Doctrine
philosophique qui reconnaît l'existence d'une cause finale et admet
que tout ne se fait qu'en vue d'une fin voulue et déterminée.
Sociologiquement, les anarchistes communistes ne peuvent pas, à
notre sens, ne pas admettre une « cause finaliste », c'est-à-dire
un but à atteindre. Pour nous, la finalité, sociologiquement, c'est
la transformation, totale, complète, de la société moderne, et
l'organisation d'une société nouvelle, élaborée sur les principes
du communisme antiautoritaire. Considérant l'état d'évolution des
sociétés modernes, et le temps nécessaire à réaliser une telle
transformation, les négateurs de l'anarchisme communiste peuvent
objecter que la vie humaine, que la vie d'une génération ne peut
pas suffire à une telle entreprise, et que conséquemment une
croyance finaliste est ridicule. Nous ne le pensons pas. L'individu a
des besoins et des désirs immédiats, mais il a aussi des
aspirations. La vie de l'homme est un tout ; elle ne se compose pas
uniquement de nécessités matérielles, mais aussi d'espérances ;
or, on peut considérer l'espérance humaine comme un voyage de
l'esprit dans l'avenir. L'être imprécis, qui ne sait pas ce qu'il
veut est aussi un être indécis dans la lutte, et si l'on juge que
l'amélioration du genre humain ne peut être obtenue que par une
lutte constante et méthodique, il est indispensable d'envisager un
but, et de mener le combat pour essayer de l'atteindre et de s'en
rapprocher. D'autre part, nous pensons que l'individu a besoin d'un
idéal. Cet idéal est ce que l'on peut appeler « la finalité ».

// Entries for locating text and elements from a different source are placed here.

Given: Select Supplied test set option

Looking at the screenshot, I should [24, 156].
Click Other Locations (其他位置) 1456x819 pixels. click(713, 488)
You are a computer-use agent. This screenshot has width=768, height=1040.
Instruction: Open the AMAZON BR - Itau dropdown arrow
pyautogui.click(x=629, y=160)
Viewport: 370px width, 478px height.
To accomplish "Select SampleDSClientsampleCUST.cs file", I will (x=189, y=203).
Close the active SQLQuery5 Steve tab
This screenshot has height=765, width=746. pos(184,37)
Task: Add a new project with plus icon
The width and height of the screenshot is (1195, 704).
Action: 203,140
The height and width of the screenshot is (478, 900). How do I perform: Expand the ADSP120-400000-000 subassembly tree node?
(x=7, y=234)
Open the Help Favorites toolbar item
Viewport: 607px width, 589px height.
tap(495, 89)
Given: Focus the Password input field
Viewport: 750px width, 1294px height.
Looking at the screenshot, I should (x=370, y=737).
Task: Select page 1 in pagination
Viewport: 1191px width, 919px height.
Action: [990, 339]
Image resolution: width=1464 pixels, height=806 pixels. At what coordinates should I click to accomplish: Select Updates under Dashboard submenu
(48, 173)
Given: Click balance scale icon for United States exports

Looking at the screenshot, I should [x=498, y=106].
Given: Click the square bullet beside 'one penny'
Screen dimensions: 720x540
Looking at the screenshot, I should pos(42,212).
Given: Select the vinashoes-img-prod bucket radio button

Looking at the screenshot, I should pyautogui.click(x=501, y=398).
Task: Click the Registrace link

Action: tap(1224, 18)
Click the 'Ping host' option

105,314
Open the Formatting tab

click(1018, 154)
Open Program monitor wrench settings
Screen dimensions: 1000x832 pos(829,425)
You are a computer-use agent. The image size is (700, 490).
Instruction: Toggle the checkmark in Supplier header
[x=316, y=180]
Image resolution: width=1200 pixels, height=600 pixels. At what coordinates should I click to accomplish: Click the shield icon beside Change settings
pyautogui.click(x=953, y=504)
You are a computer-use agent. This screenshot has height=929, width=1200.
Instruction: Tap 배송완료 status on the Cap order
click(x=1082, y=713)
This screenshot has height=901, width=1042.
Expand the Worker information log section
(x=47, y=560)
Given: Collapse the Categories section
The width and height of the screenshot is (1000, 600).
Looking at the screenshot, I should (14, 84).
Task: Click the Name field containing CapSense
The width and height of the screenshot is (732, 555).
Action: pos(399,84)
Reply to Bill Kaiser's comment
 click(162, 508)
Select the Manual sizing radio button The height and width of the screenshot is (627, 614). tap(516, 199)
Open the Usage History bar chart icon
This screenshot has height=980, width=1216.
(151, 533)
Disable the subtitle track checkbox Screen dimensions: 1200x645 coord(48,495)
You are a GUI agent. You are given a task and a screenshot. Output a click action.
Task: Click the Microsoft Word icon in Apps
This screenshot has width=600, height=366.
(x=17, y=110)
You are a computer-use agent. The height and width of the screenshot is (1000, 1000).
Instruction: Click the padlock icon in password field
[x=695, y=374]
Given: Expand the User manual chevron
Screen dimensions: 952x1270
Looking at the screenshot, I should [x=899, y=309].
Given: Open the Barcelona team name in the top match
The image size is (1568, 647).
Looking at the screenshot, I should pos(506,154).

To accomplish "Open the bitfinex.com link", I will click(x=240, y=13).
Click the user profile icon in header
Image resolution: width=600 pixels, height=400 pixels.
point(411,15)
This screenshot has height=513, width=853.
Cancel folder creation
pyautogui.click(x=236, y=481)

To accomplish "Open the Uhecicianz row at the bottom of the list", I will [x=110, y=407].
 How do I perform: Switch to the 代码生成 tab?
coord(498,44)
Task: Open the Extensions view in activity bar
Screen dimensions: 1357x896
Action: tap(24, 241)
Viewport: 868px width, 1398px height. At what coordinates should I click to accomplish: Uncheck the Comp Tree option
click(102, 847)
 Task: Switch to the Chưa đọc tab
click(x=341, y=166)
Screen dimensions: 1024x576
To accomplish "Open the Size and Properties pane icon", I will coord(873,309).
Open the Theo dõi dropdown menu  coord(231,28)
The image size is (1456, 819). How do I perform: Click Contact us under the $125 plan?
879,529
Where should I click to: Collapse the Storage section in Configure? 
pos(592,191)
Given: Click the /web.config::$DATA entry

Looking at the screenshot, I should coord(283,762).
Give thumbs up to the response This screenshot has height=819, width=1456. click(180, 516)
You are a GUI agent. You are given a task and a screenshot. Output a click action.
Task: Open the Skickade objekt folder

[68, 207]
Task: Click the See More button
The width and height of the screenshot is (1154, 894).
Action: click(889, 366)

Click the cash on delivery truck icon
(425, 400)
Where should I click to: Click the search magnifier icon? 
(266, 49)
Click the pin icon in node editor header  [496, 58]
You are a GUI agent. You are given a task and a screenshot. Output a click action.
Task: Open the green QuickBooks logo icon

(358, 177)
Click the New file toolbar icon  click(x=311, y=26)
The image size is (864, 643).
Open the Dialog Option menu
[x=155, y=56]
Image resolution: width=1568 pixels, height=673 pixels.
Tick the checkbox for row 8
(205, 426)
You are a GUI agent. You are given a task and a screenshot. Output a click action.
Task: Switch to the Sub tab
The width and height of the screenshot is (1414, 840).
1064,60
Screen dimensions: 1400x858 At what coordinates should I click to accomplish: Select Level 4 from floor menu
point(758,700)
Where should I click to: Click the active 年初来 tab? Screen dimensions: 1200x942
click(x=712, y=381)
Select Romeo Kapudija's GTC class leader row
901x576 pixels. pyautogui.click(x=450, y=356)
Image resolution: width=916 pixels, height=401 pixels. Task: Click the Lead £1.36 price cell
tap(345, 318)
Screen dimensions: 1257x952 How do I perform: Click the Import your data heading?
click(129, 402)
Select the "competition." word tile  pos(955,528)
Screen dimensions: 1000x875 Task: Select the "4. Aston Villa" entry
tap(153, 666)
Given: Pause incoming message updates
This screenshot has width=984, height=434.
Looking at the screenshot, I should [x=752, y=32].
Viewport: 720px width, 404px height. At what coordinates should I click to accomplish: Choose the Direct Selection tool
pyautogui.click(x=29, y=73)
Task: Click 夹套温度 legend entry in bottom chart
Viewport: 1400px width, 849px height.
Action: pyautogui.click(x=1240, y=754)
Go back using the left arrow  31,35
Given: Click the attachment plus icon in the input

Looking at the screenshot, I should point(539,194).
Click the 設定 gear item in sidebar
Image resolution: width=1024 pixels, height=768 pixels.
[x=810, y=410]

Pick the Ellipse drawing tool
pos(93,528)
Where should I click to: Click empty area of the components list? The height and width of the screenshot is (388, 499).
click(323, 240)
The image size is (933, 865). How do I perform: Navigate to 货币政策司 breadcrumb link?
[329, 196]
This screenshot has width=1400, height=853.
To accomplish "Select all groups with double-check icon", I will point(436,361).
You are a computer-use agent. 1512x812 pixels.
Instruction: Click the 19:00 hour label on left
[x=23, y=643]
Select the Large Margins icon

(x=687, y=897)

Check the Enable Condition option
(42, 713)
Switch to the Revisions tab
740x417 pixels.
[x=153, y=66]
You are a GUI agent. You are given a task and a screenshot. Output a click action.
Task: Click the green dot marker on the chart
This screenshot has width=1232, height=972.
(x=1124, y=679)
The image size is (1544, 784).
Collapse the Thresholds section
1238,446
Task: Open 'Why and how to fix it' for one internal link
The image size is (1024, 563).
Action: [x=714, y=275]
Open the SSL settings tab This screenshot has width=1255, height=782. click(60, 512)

Est-il intangible? Ce n'est pas ce que nous affirmons, mais nous
croyons que de cet idéal dépendent toute son action, toute son
activité, et toute sa vie collective et sociale. Or, pour nous,
anarchistes communistes, qui, sans nier la valeur individuelle,
prétendons cependant que l'individu est le produit de la
collectivité, qu'économiquement il sera toujours subordonné à
cette collectivité, nous supposons que sa libération ne peut être
que le résultat de 1a libération économique de toute la
collectivité. De là à se tracer un but, il n'y a qu'un pas, et
nous avons raison de dire que sans ce but la lutte est inexistante ou
tout au moins différente. Et, en effet, l'individu estimant qu'il
peut dans la société actuelle trouver un bonheur relatif mais
satisfaisant, orientera son action autrement que celui qui juge
différemment. L'homme guidé par un égoïsme particulier et
personnel, qui n'envisage que le présent le plus immédiat, ne sera
jamais un révolutionnaire, au sens que nous donnons à ce mot, mais
un individualiste bourgeois n'hésitant pas à user de tous les
moyens pour satisfaire aux besoins de son individu. En vérité,
chacun conçoit une finalité, c'est-à-dire une cause finale, un
but.
Un homme qui
traverse la vie sans but est semblable à un animal dépourvu de
toute intelligence. Selon nous, ce qui différencie l'homme de la
bête, c'est justement que le premier se crée indéfiniment de
nouveaux besoins matériels, intellectuels et moraux, et provoque
ainsi l'évolution de l'humanité, alors que le second n'a
apparemment que des besoins spécifiquement matériels. L'homme est
sorti de la trivialité et de la bestialité parce qu'il a conçu une
cause finale et que toujours il a cherché à l'atteindre. Plus cette
cause finale, ce but, est généreux, plus il signale une conquête
de l'esprit sur la matière, de l'intelligence sur la force brutale.
Chimère, diront certains! Mais non. La civilisation marche à pas
lents, mais elle marche, et il nous faut espérer qu'un jour, las de
se déchirer, les hommes fraterniseront et tendrement unis, vivront
en paix dans un monde harmonique. Poursuivront-ils un autre but,
alors ? Qui sait !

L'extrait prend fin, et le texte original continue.